Dal lat. volg.
*testulum, dimin. di
testum 'coperchio, vaso di terracotta' (DELI 2 s.v.
teschio). Il termine, già doc. come antrop. fior. nel 1116 (cfr. GDT s.v.
teschio), risulta impiegato nell'
Almansore volg. e nei
Fatti dei Romani, entrambi di area fior. e collocabili entro il primo quarto del sec. XIV. Nel primo testo, in partic.,
teschio è introdotto in un inciso che glossa il raro cultismo
cranio («E perciò fece Idio sotto il craneo, cioè sotto 'l teschio del capo, forame per lo quale elli trasse e produsse parte del cerebro» ivi, L. I, cap. 1, p. 27; cfr.

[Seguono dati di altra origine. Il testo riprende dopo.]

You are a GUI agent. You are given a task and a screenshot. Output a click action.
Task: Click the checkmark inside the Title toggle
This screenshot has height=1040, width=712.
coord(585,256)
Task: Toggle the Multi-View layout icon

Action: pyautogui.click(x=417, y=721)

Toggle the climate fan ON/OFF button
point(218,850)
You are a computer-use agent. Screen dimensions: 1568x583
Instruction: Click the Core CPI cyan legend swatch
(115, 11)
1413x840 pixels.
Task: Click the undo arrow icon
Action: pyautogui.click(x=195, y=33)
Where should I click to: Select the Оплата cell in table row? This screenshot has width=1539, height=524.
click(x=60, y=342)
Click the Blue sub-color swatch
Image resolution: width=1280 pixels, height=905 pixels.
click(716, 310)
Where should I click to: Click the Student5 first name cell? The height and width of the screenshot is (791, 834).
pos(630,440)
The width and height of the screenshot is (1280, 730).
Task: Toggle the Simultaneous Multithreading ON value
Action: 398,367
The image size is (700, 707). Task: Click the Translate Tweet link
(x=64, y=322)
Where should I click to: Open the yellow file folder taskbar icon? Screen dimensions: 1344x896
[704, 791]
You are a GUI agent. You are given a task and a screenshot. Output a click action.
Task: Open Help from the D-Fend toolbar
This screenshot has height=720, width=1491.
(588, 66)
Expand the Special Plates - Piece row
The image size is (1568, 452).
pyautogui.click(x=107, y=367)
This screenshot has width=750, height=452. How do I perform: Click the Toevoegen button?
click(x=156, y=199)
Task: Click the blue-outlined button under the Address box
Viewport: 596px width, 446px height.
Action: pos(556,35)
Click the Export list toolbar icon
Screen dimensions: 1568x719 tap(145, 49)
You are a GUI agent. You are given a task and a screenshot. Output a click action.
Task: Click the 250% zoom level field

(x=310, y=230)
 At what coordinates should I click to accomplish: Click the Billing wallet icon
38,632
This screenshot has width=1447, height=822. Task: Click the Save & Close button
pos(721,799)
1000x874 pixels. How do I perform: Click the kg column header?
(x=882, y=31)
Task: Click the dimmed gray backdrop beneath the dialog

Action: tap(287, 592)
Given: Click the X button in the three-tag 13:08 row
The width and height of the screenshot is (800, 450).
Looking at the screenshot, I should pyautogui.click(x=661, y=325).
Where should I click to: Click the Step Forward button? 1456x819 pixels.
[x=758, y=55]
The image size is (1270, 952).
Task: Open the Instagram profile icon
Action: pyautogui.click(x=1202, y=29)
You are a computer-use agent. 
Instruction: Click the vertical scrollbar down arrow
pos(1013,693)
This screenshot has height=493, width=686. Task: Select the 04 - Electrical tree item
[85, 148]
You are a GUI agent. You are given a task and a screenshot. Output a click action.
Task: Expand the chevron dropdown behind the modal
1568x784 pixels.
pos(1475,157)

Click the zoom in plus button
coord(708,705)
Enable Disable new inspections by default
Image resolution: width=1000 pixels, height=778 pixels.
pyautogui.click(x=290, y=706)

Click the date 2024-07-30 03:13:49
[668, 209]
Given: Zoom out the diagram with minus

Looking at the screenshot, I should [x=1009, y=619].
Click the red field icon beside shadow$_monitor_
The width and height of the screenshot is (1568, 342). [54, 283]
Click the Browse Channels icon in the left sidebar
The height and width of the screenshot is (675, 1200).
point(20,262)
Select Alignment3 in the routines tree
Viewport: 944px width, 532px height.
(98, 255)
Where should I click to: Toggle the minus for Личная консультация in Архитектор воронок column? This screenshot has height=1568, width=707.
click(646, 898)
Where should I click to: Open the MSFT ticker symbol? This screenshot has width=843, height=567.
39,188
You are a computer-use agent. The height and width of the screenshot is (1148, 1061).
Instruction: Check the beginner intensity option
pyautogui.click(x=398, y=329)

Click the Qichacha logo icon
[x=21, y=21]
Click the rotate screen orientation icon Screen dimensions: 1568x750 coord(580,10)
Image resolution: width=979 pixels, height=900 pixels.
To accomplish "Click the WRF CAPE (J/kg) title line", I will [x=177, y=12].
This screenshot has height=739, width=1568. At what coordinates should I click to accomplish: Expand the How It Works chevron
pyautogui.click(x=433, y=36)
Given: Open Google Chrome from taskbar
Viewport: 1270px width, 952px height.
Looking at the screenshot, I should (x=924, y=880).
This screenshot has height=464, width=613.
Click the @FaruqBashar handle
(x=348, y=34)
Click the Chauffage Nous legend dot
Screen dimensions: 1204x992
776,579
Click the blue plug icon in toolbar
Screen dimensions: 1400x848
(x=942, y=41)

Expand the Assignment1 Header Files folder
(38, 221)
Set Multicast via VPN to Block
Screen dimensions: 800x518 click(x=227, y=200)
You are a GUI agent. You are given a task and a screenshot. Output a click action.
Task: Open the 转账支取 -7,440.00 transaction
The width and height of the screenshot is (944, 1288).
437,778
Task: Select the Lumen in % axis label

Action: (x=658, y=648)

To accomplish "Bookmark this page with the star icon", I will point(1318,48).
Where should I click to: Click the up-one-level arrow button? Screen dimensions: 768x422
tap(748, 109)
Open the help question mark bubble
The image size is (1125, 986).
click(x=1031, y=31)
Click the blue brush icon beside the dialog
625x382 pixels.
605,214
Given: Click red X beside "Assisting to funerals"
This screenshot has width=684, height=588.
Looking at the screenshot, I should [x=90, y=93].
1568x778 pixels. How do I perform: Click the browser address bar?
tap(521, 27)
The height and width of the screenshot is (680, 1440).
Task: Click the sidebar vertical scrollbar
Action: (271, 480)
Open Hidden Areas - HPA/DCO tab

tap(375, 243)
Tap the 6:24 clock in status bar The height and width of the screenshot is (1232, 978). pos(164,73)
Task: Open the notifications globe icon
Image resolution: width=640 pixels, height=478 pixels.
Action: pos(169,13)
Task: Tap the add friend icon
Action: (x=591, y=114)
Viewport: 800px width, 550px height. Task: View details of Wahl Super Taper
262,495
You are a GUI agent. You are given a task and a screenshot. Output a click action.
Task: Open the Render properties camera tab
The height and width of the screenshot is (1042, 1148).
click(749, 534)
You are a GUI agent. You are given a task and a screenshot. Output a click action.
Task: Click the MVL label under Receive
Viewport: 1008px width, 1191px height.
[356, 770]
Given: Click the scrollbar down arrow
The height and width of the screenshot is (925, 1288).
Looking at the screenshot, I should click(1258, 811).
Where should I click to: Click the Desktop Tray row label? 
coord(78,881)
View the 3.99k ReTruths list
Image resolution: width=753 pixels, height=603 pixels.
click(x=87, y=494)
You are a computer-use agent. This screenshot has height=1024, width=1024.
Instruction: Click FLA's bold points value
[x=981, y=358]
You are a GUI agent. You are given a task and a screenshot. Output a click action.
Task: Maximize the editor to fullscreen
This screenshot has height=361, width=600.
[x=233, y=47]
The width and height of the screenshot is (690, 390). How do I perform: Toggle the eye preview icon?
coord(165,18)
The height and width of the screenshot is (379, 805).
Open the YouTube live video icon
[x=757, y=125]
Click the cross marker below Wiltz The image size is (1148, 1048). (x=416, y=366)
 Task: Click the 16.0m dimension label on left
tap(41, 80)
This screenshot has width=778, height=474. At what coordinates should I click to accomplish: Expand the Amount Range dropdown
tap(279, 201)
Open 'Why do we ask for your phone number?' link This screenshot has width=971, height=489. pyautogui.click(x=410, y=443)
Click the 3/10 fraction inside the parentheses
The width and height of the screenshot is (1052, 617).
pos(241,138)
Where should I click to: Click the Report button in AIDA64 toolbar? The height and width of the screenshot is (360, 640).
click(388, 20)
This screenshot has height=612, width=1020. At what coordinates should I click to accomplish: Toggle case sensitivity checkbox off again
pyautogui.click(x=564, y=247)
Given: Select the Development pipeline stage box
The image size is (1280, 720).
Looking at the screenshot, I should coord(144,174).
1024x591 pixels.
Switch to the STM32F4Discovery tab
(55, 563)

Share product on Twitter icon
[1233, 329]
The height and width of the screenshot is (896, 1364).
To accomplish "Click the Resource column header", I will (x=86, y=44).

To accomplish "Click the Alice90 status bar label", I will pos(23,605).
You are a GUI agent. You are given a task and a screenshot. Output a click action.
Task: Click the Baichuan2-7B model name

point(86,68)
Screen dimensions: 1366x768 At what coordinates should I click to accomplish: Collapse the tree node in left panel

Corpus OVI). Il primato delle occ. infernali dantesche è pertanto dubbio; del resto, l'origine schiettamente pop. della forma e l'uso precoce come antrop. lasciano supporre una diffusione di
teschio – almeno in area tosc. – ampiamente anteriore al poema. Sul piano semantico, il sost. è impiegato da Dante sempre in senso propr. e con rif. al bestiale pasto di Ugolino. A
Inf. 32.132, con la precisione e il realismo anatomico che contraddistinguono anche i versi precedenti (vd.
cervello,
nuca),
teschio «definisce evidentemente la parte ossea del cranio, in contrapposizione con l'altre cose, che sono il cervello, la carne e i capelli» (Mariani, in
ED s.v.). Fra gli esegeti prevalgono le glosse dei non tosc.; così, per es., Benvenuto da Imola: «il teschio, idest craneum capitis, e l'altre cose, scilicet cerebrella» (
ad l.).
Autore: Barbara Fanini.
Data redazione: 21.07.2020.
Data ultima revisione: 31.07.2020.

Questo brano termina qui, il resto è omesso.